I've had similar problems over the past few weeks, and here are several things you could consider, listed in decreasing order of importance according to what made the biggest difference for us:
Don't assume anything about the server.
We found that our production server's RAID was miscconfigured (HP sold us disks with firmware mismatches) and the disk write speed was literally a 50th of what it should be. So check out the server metrics with Perfmon.
Check that enough RAM is allocated to SQL Server. Inserts of large datasets often require use of RAM and TempDB for building indices, etc. Ensure that SQL has enough RAM that it doesn't need to swap out to Pagefile.sys.
As per the holy grail of SSIS, avoid manipulating large datasets using T-SQL statements. All T-SQL statements cause changed data to write out to the transaction log even if you use Simple Recovery Model. The only difference between Simple and Full recovery models is that Simple automatically truncates the log file after each transactions. This means that large datasets, when manipulated with T-SQL, thrash the log file, killing performance.
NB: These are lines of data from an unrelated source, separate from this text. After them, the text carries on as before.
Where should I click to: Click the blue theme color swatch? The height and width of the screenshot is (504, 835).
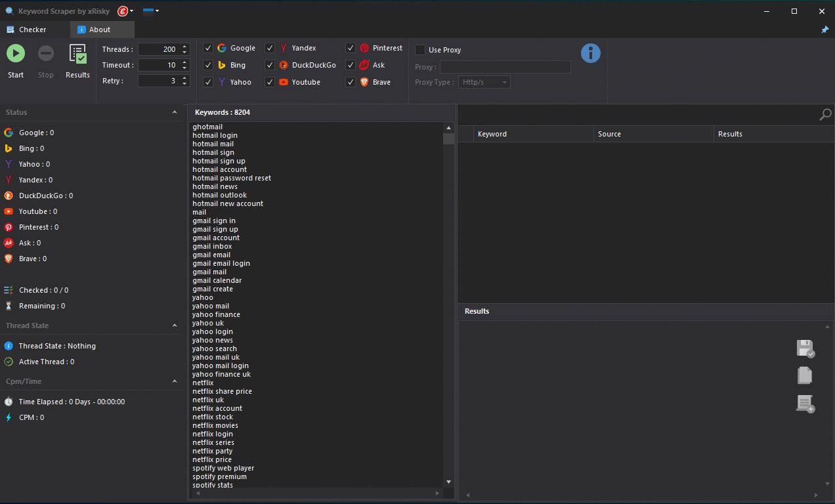coord(148,9)
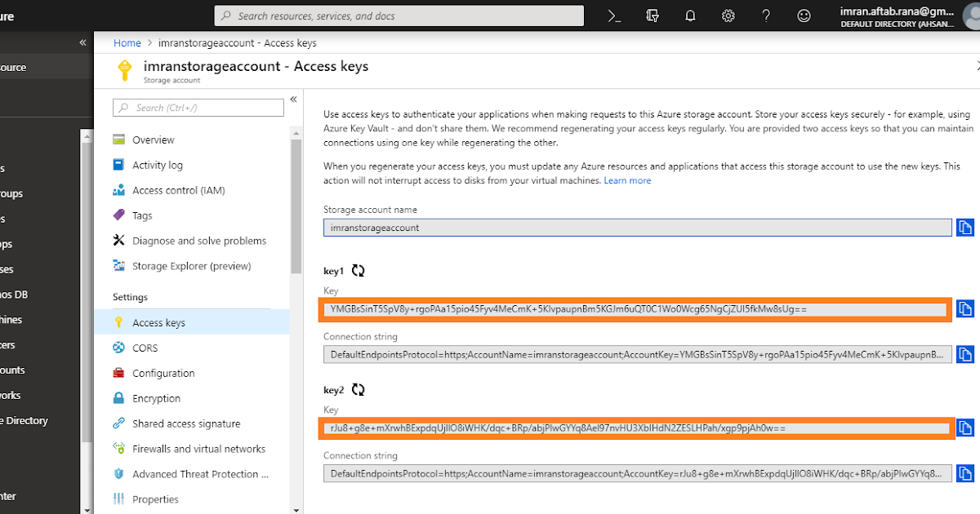Copy the storage account name

[965, 227]
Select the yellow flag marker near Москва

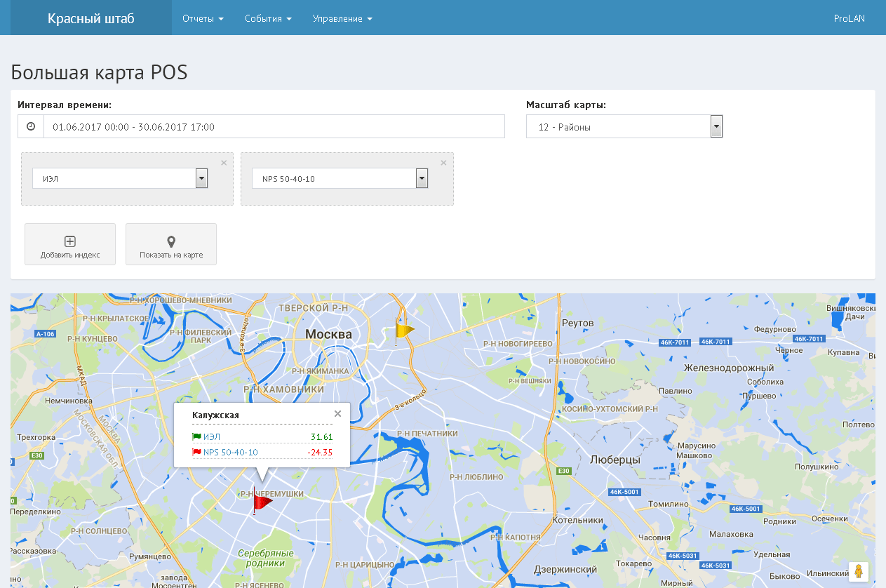[x=405, y=330]
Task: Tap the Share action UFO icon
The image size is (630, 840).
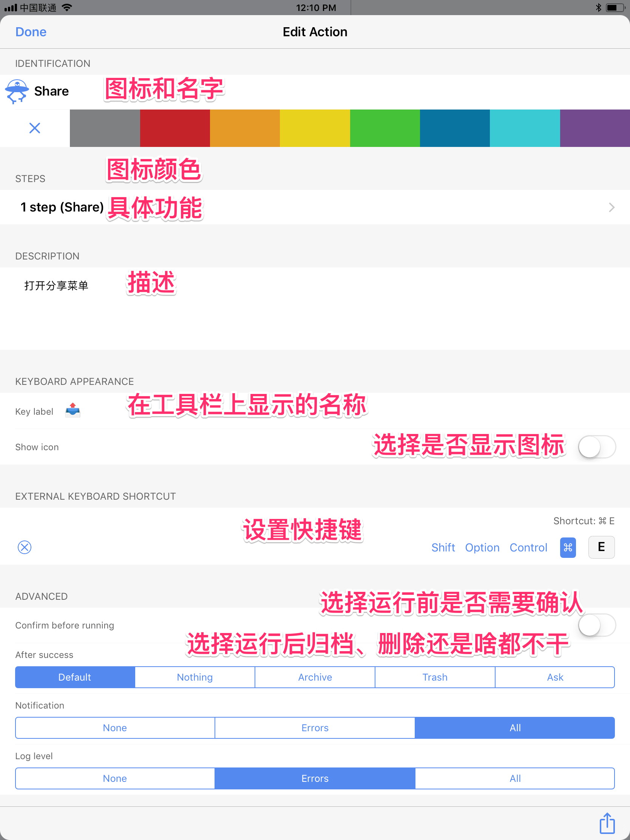Action: 17,91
For large datasets, do data sorts at the source if possible. The SSIS Sort component chokes on reasonably large datasets, and the only viable alternative (nSort by Ordinal, Inc.) costs $900 for a non-transferrable per CPU license. So... if you absolutely have to a large dataset then consider loading it into a staging database as an intermediate step.
Use the SQL Server Destination if you know your package is going to run on the destination server, since it offers roughly 15% performance increase over OLE DB because it shares memory with SQL Server.
Increase the network packaet size to 32767 on your database connection managers. This allows large volumes of data to move faster from the source server/s, and can noticably improve reads on large datasets.
If using Lookup transforms, experiment with cache sizes - between using a Cache connection or Full Cache mode for smaller lookup datasets, and Partial / No Cache for larger datasets. This can free up much needed RAM.
If combining multiple large datasets, use either RAW files or a staging database to hold your transformed datasets, then combine and insert all of a table's data in a single data flow operation, and lock the destination table. Using staging tables or RAW files can also help relive table locking contention.
Last but not least, experiment with the DefaultBufferSize and DefaulBufferMaxRows properties. You'll need to monitor your package's "Buffers Spooled" performance counter using Perfmon.exe, and adjust the buffer sizes upwards until you see buffers being spooled (paged to disk), then back off a little.
Point 8 is especially important on very large datasets, since you can only achieve a minimally logged bulk insert operation if:
- The destination table is empty, and
- The table is locked for the duration of the load operation.
- The database is in Simply / Bulk Logged recovery mode.
This means that subesquent bulk loads a table will always be fully logged, so you want to get as much data as possible into the table on the first data load.
Finally, if you can partition you destination table and then load the data into each partition in parallel, you can achieve up to 2.5 times faster load times, though this isn't usually a feasible option out in the wild.